**PROBLEM TO WORK ON**
In the records below, find the line that contains "Choose Assistant Programmer radio button". Retype that line and all the lines after it through the end, leaving out the pictures.
= Beginning of Section =
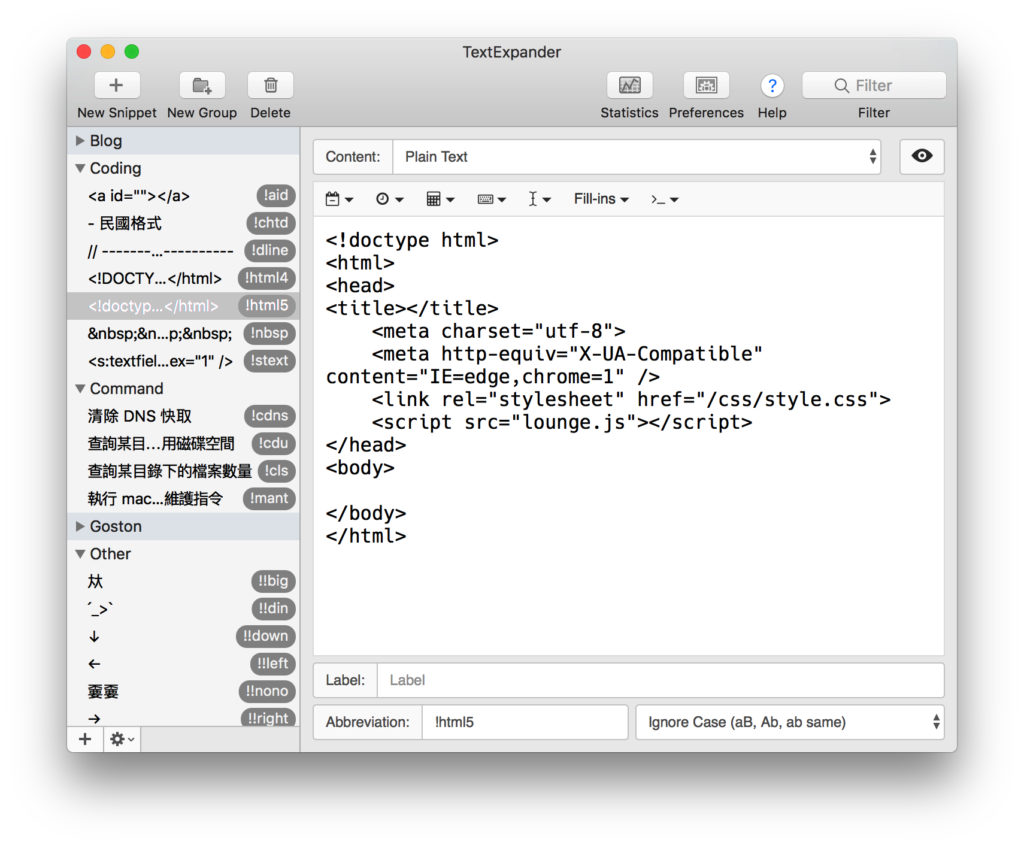Select the !nbsp snippet in the list
The width and height of the screenshot is (1024, 848).
[160, 333]
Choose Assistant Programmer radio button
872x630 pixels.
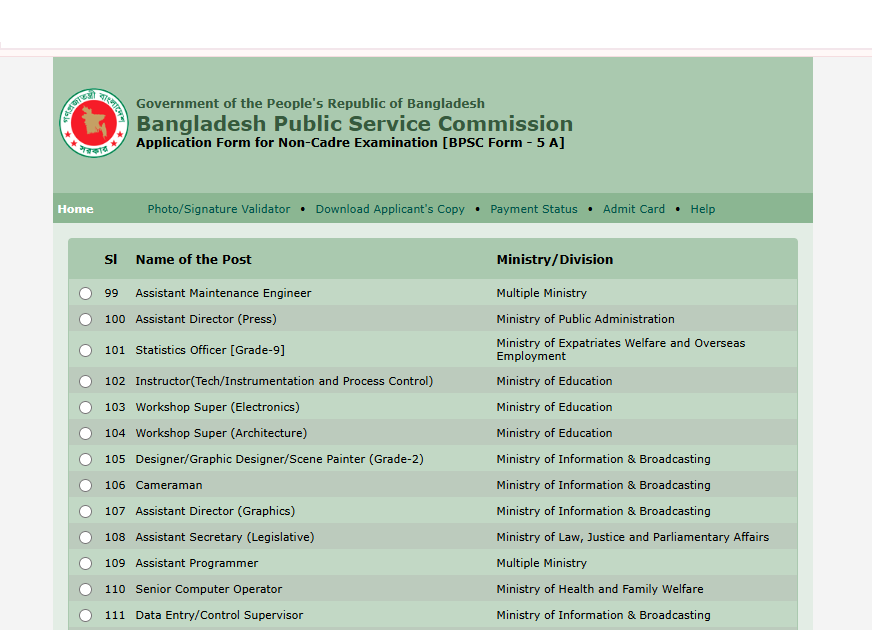[85, 563]
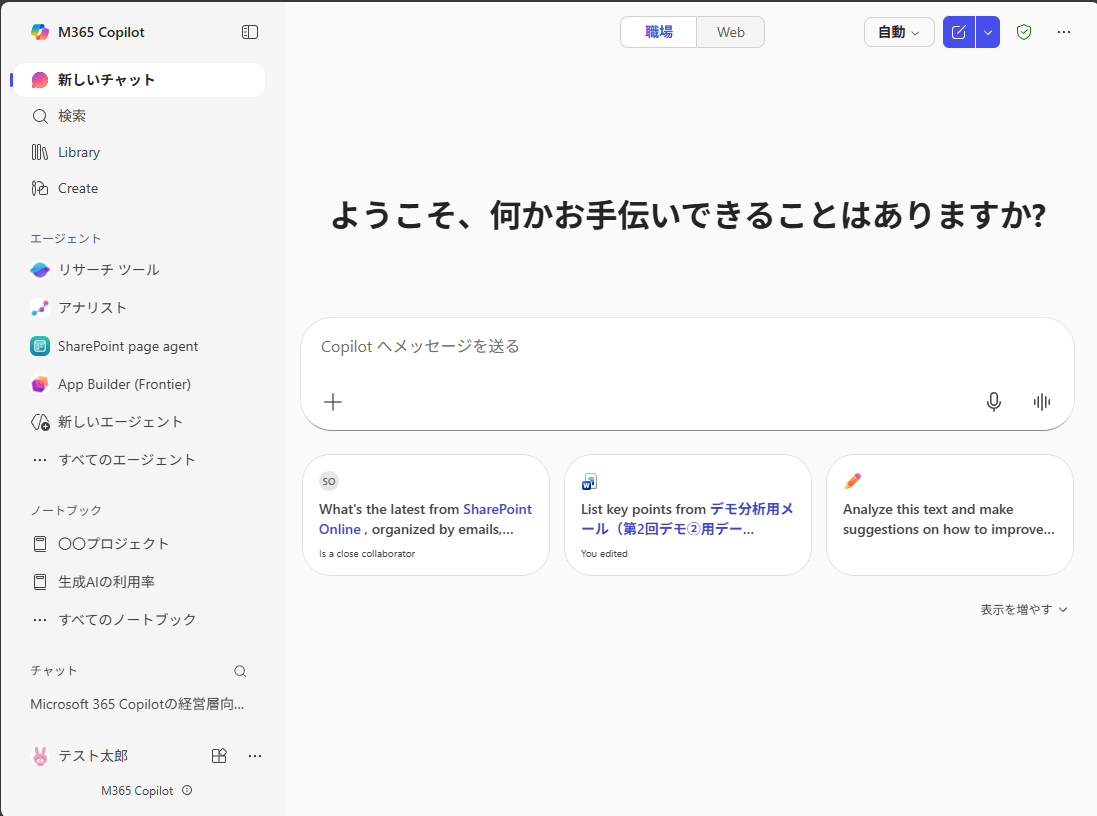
= End of Section =
**OUTPUT FOR THIS TASK**
Choose Assistant Programmer radio button
872x630 pixels.
[85, 563]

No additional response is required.